Most parsers exploit supervised machine learning methods and a syntactically annotated dataset (i.e. treebank), incorporating a wide range of features in the training process to deliver competitive performance. The use of lexically-conditioned features, such as relations between lemmas or word forms, is often critical when choosing the correct syntactic analysis in ambiguous contexts. However, utilising such features leads the parser to learn information that is often specific to the domain and/or genre of the training data. Several experiments have demonstrated that lexical features learnt in one domain provide little if any benefit when parsing text from different domains and genres (Sekine, 1997; Gildea, 2001). Furthermore, manual creation of in-domain treebanks is an expensive and time-consuming process, which can only be performed by experts with sufficient linguistic and domain knowledge.
Instead of trying to adapt a lexicalised parser to new domains, we have developed a framework for integrating bilexical features with an unlexicalised parser, without using supervision. As our novel self-learning framework requires only a large unannotated corpus, lexical features can be easily tuned to a specific domain or genre by selecting a suitable dataset.
The framework has three main components:
- Parse reranking. We parse a large background corpus and use bilexical co-occurrence statistics to estimate confidence scores for dependency relations.
- Graph expnasion. The system applies modifications to a dependency graphs, creating new edges that model selected higher-order dependencies.
- Score smoothing. A directional distributional similarity measure is used to smooth individual edge scores.
Our experiments showed statistically significant increase in F-score both on the DepBank/GR and Genia-GR datasets.
The underlying hypothesis is that a large corpus will often contain examples of dependency relations in non-ambiguous contexts, and these will mostly be correctly parsed by an unlexicalised parser. Lexical statistics derived from the corpus can then be used to select the correct parse in a more difficult context.
The system assigns an individual confidence score to every dependency edge in the graph. These scores are then combined into an overall graph score, which is used to rerank alternative derivations of the same sentence.
We experimented with different edge scoring methods, for example:
This function finds the probability of a specific dependency relation between w1 and w2, compared to the probability of seeing w1 and w2 in the same sentence.

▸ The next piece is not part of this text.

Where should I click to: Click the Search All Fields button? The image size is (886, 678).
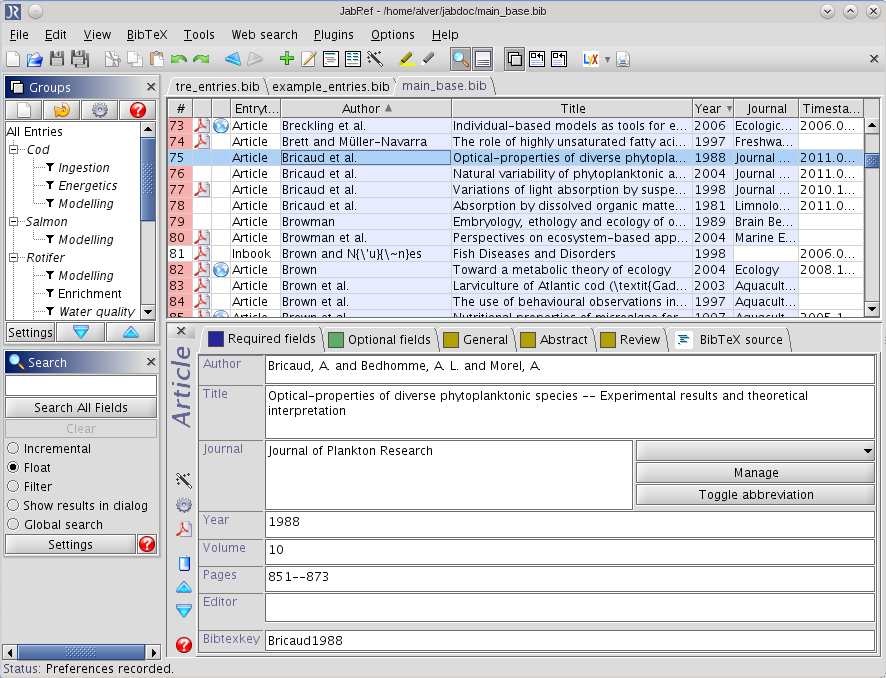coord(81,407)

We apply a series of rule-based modification to the dependency graphs, creating additional nodes and edges. The motivation for this graph expansion step is similar to that motivating the move from first-order to higher-order dependency path feature types (e.g., Carreras (2007)). However, compared to using all nth-order paths, these rules are chosen to maximise the utility and minimise the sparsity of the resulting bilexical features.
Figure 1 illustrates the graph modification process.

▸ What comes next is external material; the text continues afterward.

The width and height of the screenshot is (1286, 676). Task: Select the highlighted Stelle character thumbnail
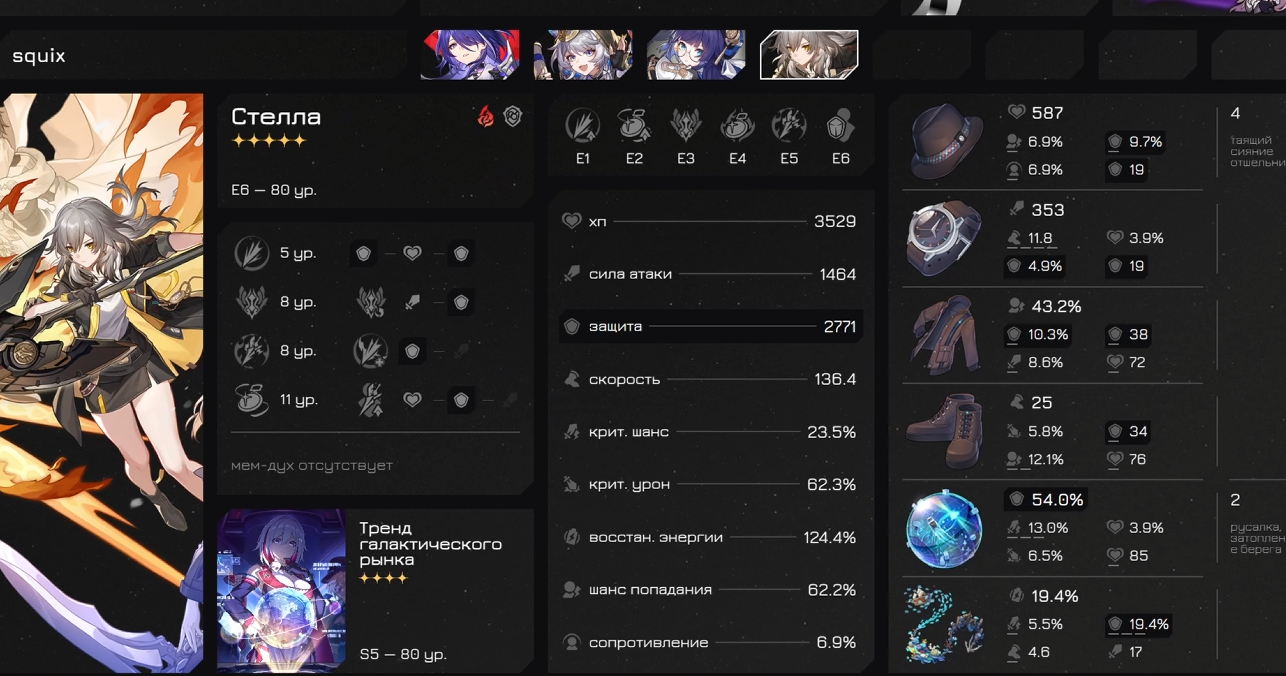tap(809, 55)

Figure 1: Modified graph for the sentence ‘Italian PM meets with Cabinet members and senior officials’ after four steps. Edges above the text are created by the parser, edges below the text are automatically created using the graph expansion operations.
Smoothing edge scores
Most successful edge scoring methods rely on correctly estimating the probability of seeing a specific dependency triple (the label, head and dependent). Even in a large background corpus these triples will be very sparse, and it can be useful to find approximate methods for estimating the edge scores.

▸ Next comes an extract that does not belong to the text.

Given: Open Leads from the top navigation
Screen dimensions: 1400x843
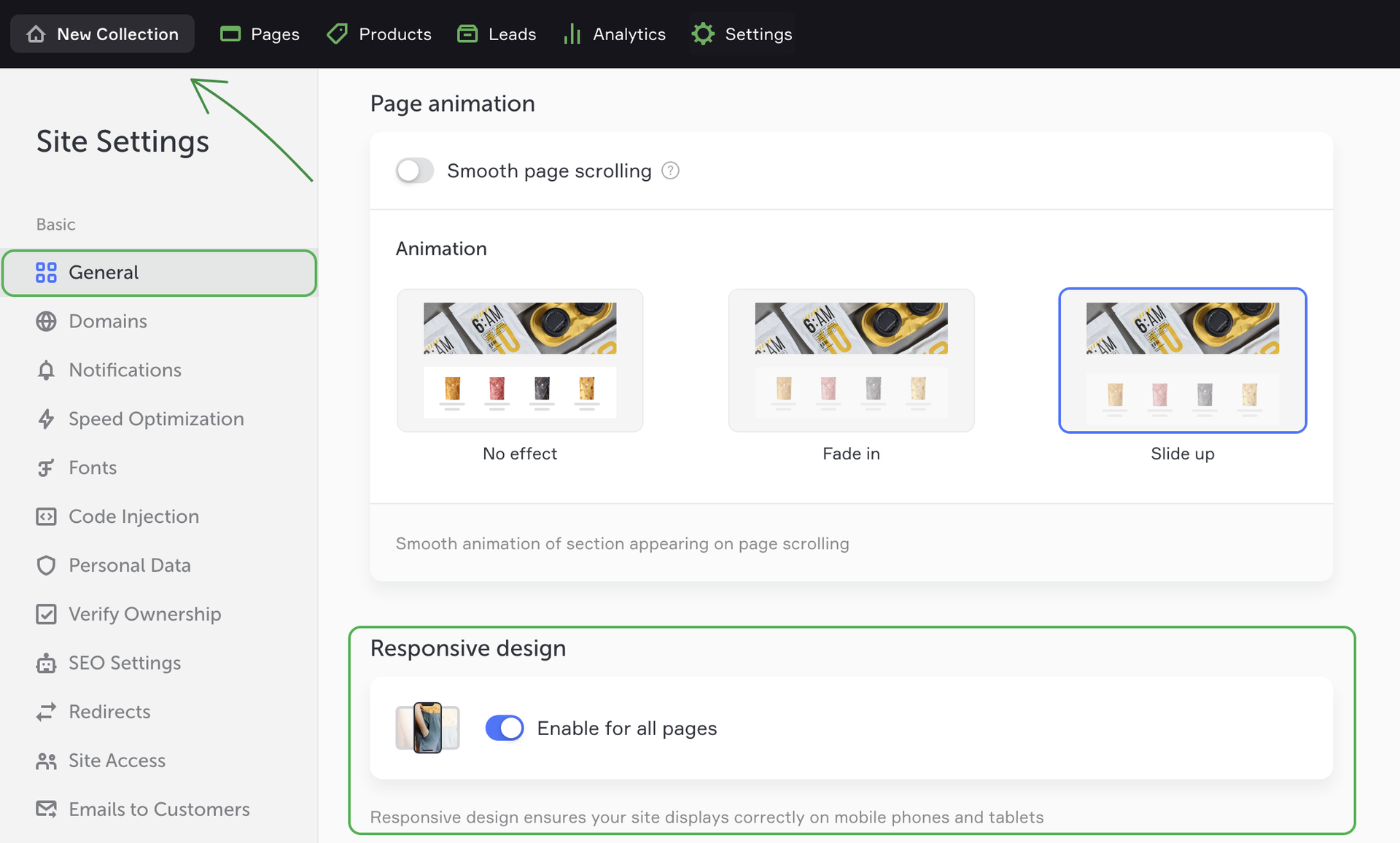Looking at the screenshot, I should click(497, 34).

We use a directed distributional similarity measure to automatically generate candidate substitutes for every word in the relation. These substitutes are then also used to calculate edge confidence scores, and the results are averaged for a more robust estimate.
For example, if (dobj, read, publication) is infrequent in the data, the system might predict that book is a reasonable substitute for publication and use (dobj, read, book) to estimate the original probability.
For additional information and more details, please refer to the following publications:
- Marek Rei and Ted Briscoe (2013). Parser lexicalisation through self-learning. In Proceedings of the 2013 Conference of the North American Chapter of the Association for Computational Linguistics: Human Language Technologies (NAACL-HLT 2013). Atlanta, United States, 2013.
- Marek Rei (2013). Minimally supervised dependency-based methods for natural language processing. PhD thesis. University of Cambridge, United Kingdom, 2013.
The system is currently implemented as a prototype for running specific experiments, and not as an easy-to-use system for improving general parsing. However, we make the code publically available, and it is included in the SemSim project: http://www.marekrei.com/projects/semsim/
Refer to the src/sem/apps/parsererank/ParseRerank.java as the main starting point for rerunning our parse reranking experiments.